I have an email alert set in ossec.config for a specific rule (the global
email settings are working since I get emails for various other alerts)
<email_alerts>
<email_to>m...@myemailaddress.com</email_to>
<rule_id>100007</rule_id>
<level>3</level>
<do_not_delay />
</email_alerts>
The <level> tag was added afterwards, in case that was a limiting feature.

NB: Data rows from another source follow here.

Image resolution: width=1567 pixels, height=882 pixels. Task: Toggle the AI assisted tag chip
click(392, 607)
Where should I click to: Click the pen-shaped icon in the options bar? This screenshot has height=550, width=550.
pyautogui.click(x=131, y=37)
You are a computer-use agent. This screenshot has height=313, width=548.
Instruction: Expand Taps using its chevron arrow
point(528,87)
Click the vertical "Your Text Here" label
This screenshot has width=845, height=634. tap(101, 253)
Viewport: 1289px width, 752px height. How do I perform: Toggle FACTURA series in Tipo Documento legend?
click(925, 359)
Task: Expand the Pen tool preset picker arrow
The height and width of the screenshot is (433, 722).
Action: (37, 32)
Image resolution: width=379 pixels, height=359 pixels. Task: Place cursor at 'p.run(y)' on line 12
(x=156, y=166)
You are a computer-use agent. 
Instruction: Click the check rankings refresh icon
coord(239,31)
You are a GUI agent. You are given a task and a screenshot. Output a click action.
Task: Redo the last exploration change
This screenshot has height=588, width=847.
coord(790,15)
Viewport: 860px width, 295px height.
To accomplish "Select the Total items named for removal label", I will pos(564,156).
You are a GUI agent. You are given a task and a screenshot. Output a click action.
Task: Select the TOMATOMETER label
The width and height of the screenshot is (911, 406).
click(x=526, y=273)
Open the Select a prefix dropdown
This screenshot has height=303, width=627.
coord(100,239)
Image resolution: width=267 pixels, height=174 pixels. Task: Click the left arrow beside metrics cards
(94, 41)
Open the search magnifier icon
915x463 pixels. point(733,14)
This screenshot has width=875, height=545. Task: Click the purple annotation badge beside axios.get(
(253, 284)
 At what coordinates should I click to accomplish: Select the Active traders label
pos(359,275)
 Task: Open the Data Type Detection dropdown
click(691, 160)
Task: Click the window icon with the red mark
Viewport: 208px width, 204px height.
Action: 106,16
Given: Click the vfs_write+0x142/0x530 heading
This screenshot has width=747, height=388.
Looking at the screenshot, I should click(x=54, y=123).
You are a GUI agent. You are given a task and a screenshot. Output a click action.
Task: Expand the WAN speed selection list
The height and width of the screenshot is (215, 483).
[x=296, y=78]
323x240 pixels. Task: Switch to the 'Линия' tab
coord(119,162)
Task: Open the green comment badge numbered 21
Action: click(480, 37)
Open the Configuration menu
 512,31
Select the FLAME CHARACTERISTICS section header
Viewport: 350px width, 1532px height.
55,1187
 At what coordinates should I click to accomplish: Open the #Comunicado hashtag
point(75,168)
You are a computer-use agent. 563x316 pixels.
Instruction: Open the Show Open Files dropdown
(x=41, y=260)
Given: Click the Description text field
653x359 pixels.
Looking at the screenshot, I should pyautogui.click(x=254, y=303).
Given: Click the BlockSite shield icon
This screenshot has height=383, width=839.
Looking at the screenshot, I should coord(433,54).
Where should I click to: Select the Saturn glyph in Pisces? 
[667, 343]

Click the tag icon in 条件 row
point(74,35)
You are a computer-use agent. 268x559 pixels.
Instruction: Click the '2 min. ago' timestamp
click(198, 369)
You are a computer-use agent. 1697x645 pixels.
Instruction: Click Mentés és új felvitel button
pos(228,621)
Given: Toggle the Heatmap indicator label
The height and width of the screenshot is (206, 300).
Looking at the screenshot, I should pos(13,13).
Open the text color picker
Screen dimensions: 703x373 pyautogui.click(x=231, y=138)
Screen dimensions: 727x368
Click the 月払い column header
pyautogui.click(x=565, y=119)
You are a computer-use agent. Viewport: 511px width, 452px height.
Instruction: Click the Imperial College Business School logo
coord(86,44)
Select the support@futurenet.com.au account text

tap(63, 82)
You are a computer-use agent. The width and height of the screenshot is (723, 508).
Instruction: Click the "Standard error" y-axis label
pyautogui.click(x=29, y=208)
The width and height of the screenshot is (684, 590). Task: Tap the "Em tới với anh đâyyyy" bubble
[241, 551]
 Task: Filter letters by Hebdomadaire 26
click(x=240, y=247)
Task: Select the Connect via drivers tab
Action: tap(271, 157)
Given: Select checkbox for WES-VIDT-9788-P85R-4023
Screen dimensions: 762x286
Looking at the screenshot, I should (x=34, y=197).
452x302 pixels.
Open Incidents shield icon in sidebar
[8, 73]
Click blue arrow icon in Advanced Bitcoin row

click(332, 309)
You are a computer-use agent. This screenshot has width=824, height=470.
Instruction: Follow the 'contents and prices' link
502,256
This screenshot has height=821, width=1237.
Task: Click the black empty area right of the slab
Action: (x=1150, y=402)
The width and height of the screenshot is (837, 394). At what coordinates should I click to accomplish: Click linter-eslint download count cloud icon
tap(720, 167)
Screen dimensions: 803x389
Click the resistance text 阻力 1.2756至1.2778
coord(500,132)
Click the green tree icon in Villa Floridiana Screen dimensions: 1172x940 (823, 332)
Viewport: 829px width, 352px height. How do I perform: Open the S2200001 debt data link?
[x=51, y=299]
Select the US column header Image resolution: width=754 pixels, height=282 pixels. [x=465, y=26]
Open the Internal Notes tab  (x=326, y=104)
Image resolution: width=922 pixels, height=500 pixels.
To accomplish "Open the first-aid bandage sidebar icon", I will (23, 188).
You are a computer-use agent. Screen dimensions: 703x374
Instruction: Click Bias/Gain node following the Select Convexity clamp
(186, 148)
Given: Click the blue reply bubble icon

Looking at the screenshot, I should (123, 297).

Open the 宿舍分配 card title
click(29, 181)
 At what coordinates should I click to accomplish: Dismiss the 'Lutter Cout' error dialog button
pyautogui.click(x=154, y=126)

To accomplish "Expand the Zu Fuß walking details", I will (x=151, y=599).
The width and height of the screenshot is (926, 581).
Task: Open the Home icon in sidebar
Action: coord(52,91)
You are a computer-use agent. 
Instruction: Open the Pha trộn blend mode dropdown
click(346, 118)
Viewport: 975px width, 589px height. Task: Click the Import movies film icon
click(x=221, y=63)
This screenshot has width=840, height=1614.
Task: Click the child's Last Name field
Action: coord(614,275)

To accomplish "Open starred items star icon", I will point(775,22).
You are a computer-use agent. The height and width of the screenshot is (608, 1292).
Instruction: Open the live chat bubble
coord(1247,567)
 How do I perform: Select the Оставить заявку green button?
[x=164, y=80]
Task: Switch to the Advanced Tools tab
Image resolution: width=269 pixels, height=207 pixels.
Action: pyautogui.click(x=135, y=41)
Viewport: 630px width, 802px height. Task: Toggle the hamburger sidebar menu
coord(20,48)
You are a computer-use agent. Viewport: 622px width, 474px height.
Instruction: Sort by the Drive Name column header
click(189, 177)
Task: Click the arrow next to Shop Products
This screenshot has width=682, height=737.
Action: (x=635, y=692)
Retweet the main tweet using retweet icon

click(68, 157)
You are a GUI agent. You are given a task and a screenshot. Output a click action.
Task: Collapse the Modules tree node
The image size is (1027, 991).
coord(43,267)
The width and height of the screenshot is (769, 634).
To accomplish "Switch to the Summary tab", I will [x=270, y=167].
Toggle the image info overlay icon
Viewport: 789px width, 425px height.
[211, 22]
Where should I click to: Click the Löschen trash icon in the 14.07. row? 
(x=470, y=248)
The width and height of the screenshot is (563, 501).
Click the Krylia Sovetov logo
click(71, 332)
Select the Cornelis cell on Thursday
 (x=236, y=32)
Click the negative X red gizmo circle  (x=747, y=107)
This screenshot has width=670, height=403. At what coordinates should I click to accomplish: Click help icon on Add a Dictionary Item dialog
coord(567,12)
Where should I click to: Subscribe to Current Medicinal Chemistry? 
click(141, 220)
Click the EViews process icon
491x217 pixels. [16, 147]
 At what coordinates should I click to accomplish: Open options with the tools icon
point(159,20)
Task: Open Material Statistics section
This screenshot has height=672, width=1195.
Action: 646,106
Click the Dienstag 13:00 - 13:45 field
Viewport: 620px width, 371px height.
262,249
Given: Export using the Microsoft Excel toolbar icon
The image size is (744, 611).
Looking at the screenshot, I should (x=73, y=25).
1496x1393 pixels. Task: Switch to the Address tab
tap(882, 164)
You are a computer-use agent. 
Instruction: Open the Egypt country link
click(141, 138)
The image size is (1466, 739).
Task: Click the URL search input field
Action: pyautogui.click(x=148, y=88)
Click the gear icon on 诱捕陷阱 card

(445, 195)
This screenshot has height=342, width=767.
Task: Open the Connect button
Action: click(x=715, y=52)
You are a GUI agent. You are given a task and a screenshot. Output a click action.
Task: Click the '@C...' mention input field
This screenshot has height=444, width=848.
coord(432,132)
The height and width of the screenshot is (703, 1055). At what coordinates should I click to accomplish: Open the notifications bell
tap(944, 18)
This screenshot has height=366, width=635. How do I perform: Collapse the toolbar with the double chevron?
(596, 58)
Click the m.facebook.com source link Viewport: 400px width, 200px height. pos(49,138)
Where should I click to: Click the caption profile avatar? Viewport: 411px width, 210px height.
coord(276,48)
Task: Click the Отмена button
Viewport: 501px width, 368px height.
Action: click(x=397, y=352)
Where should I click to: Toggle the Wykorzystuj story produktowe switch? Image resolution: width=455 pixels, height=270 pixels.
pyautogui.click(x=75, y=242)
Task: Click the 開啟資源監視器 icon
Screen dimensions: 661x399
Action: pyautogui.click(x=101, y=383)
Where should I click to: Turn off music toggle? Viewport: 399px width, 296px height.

The alert is sent to the ossec server; I see it in alerts/alerts.log. The
rule that triggers the is in local_rules.xml:
<rule id="100007" level="5">
<if_sid>18101</if_sid>
<id>2031</id>
<match>SysmonLog</match>
<description>Windows monitored event.</description>
</rule>
The event in the log is
** Alert 1344451956.2521132: mail - local,syslog,windows,
2012 Aug 08 14:52:36 (**Server name**) 900.0.0.999->WinEvtLog
Rule: 100007 (level 5) -> 'Windows monitored event.'
User: (no user)
WinEvtLog: Application: INFORMATION(2031): SysmonLog: (no user): no domain:
**Server name**: Counter
: \\**Server name**\LogicalDisk(_Total)\% Free Space has tripped its alert
threshold. The counter va
lue of 2.83187761080671 is under the limit value of 10.
Any ideas as to why I don't get email notification? This alert is generated
every 30 minutes; other alerts are emailed, just not this one.